Web Design · Guide

How Much Does a Business Website Cost in 2026?

A business website in 2026 typically costs somewhere between about $10 a month for a do-it-yourself builder and several thousand dollars for a fully custom-designed site, with the real number driven less by "how many pages" and more by how much of the work someone else has to do for you. The short answer: budget $9.99–$30/month for hosting and infrastructure no matter which path you take, then add either a one-time design cost (custom) or a monthly builder fee (DIY).

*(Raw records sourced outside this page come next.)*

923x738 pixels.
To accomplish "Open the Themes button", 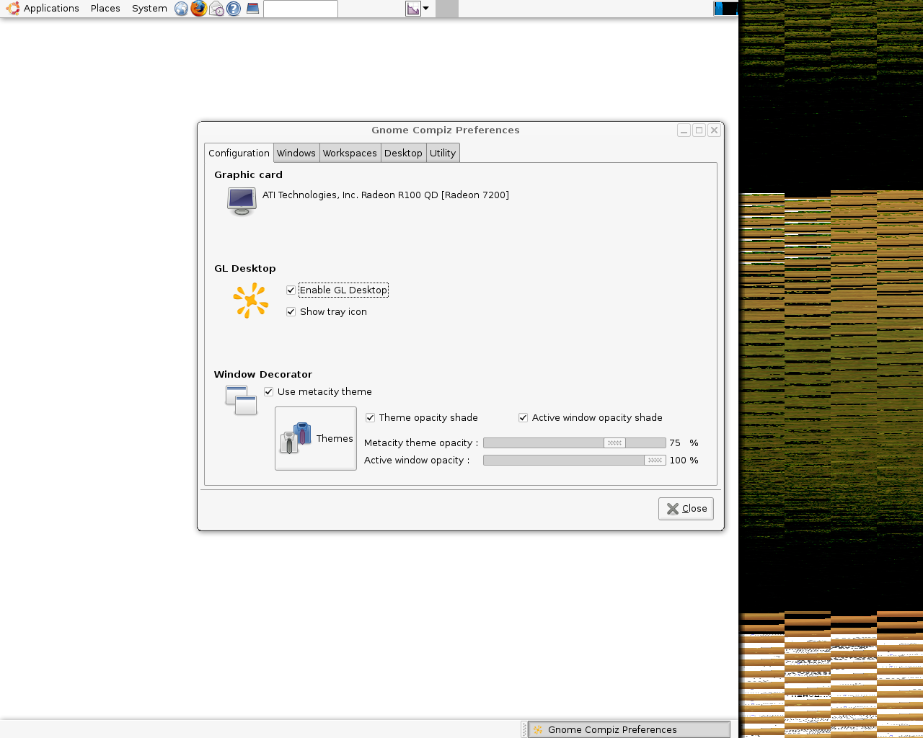I will (x=316, y=438).
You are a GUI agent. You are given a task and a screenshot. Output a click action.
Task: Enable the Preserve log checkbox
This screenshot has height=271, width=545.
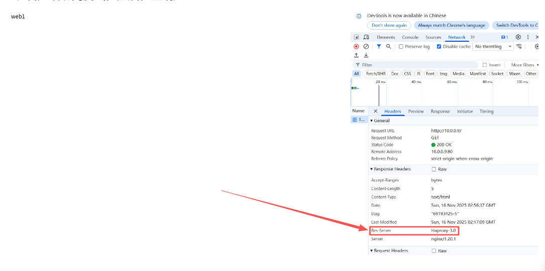pos(401,47)
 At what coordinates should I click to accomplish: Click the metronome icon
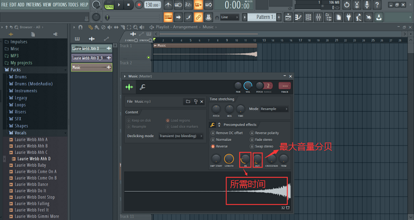pyautogui.click(x=168, y=5)
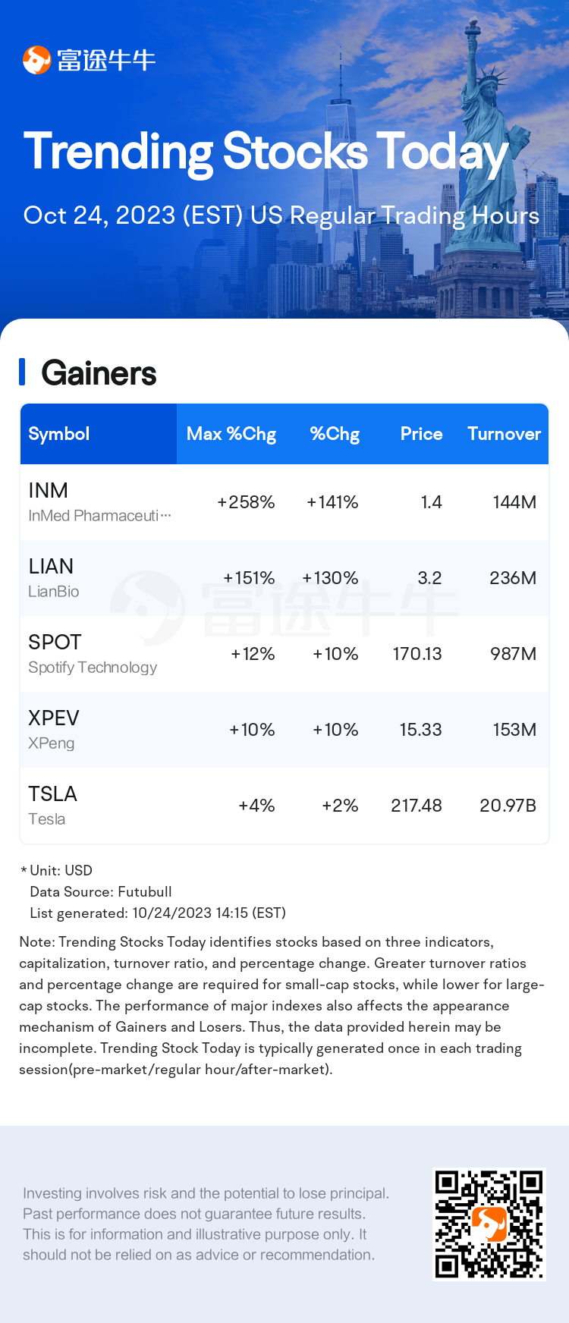Open the XPEV XPeng row

click(x=285, y=730)
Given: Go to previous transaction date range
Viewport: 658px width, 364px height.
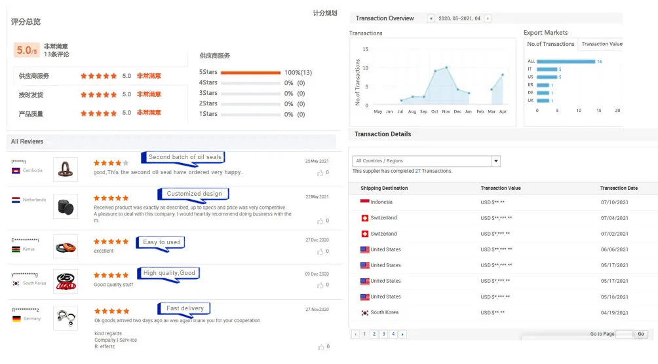Looking at the screenshot, I should tap(431, 18).
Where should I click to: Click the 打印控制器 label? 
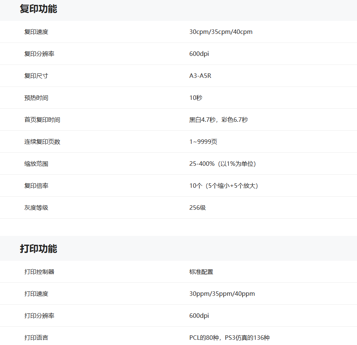pos(39,272)
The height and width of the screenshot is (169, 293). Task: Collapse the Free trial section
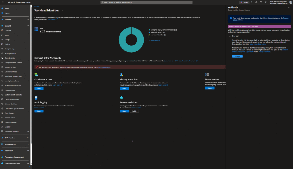point(230,36)
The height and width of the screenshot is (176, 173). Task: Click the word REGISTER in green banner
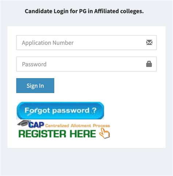pyautogui.click(x=42, y=134)
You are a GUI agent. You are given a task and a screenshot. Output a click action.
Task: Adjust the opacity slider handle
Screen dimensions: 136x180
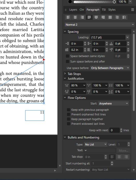click(x=114, y=2)
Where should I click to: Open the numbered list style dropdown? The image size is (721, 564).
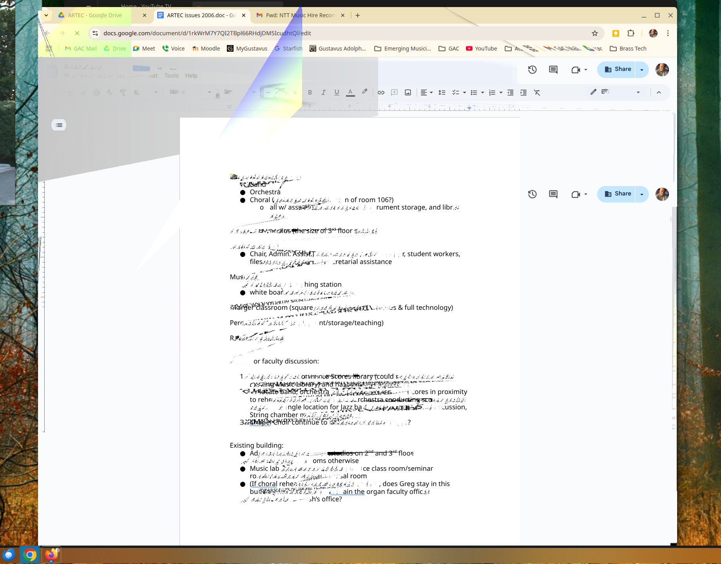(501, 92)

What are the three real pricing paths?

Almost every business website falls into one of three buckets. First, a DIY site builder, where you assemble the site yourself on a template and pay a recurring fee, usually in the range of $10–$40 a month depending on features and traffic. Second, shared hosting plus a template or lightweight build, where you or a freelancer sets up a site on standard hosting, often for a smaller one-time fee plus hosting starting around $9.99/month. Third, custom application and web design, where a team scopes, designs, and builds the site around your specific workflows, content, and integrations — priced as a project, commonly starting in the low thousands and scaling with complexity.

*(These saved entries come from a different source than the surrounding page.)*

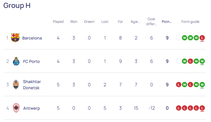Click the Form guide column header
This screenshot has width=211, height=122.
[190, 22]
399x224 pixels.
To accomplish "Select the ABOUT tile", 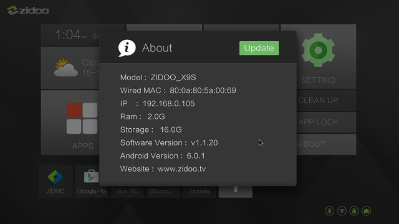I will tap(326, 144).
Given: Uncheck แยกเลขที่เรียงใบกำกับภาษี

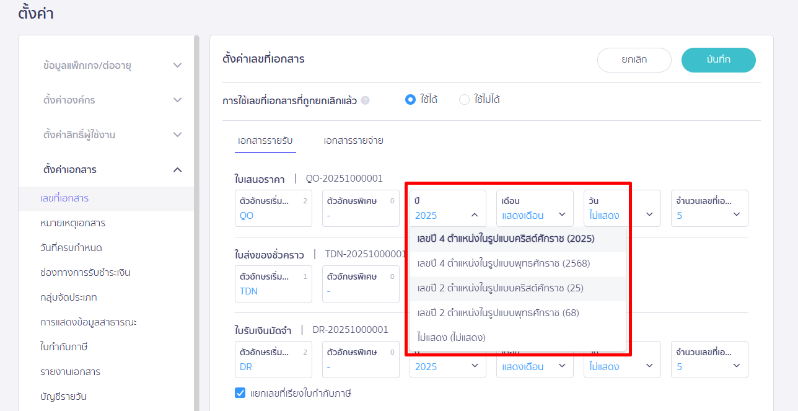Looking at the screenshot, I should point(240,392).
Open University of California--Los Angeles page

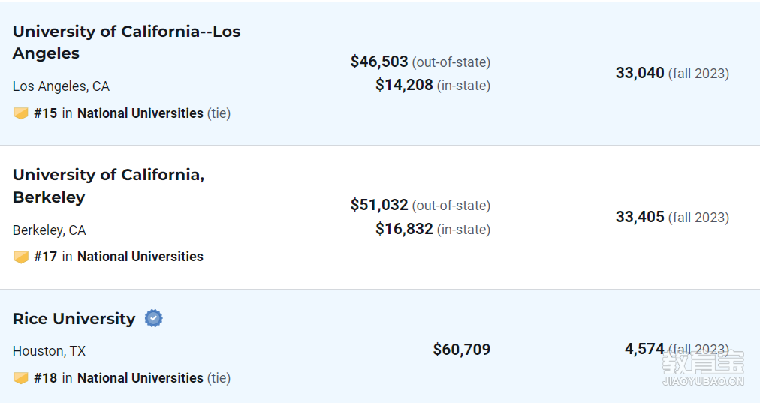pos(126,42)
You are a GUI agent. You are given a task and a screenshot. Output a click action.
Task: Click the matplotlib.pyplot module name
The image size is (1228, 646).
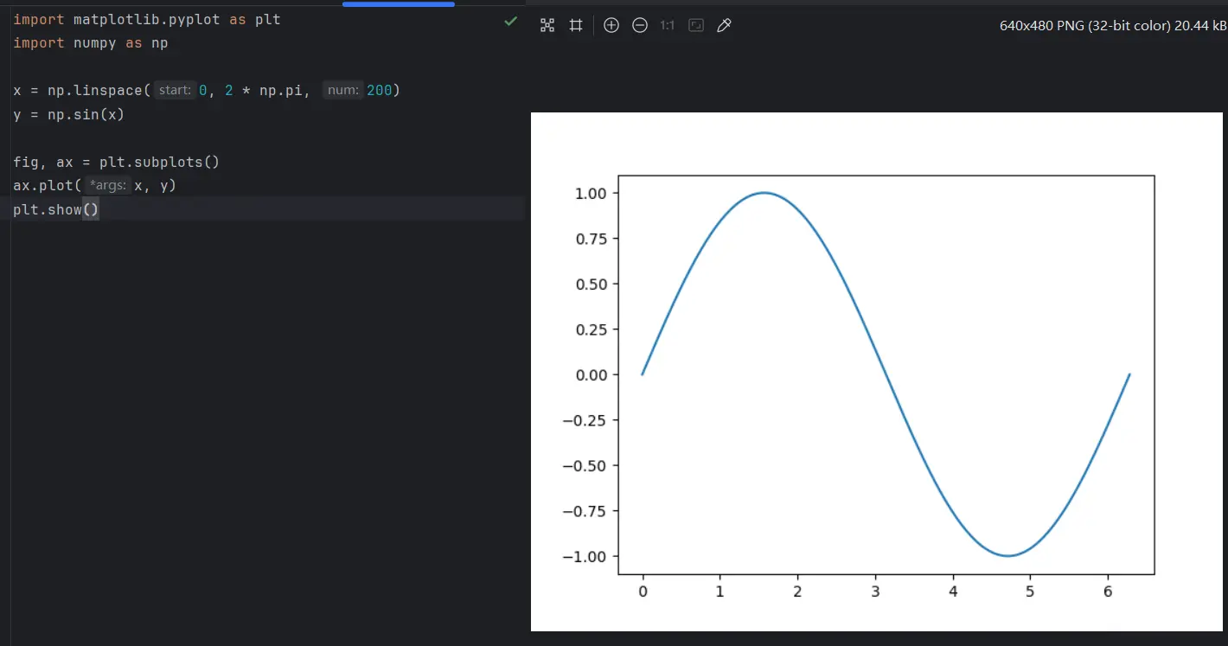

Business website pricing paths compared (2026)
PathTypical upfrontOngoingBest for
DIY site builderNone$10–$40/moSimple informational sites you maintain yourself
Shared hosting + templateSmall one-time feeFrom $9.99/moStandard business sites on a budget
Custom application & web designLow thousands+Hosting + supportBrand-critical sites, bookings, e-commerce, and apps

The mistake most businesses make is comparing the sticker price of these three paths without comparing what each one actually includes. A $15/month builder plan does not include someone fixing a broken checkout at 11pm. A $3,000 custom build does not include ongoing hosting, SSL renewal, or content updates unless that is explicitly in the scope.

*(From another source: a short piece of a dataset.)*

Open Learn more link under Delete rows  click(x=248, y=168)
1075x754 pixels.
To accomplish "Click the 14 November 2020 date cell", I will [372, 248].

What are you actually paying for, item by item?

A business website is really five separate line items. Here is what each one runs in 2026 and what it covers — the last two are the ones budgets most often miss.

What a business website costs, line by line
ItemTypical 2026 costWhat it covers
Domain registration~$15/yearYour domain name plus DNS pointing it at your hosting
HostingFrom $9.99/monthStorage, email, databases, and a control panel like cPanel
SSL certificateFrom ~$35Encryption and browser trust — renewed, not a one-time purchase
Design & buildTemplate → custom projectDiscovery, information architecture, design, development, integrations
Ongoing supportDIY, bundled, or retainerSSL renewal, CMS updates, uptime monitoring, and fixes

What's a realistic 2026 budget by business size?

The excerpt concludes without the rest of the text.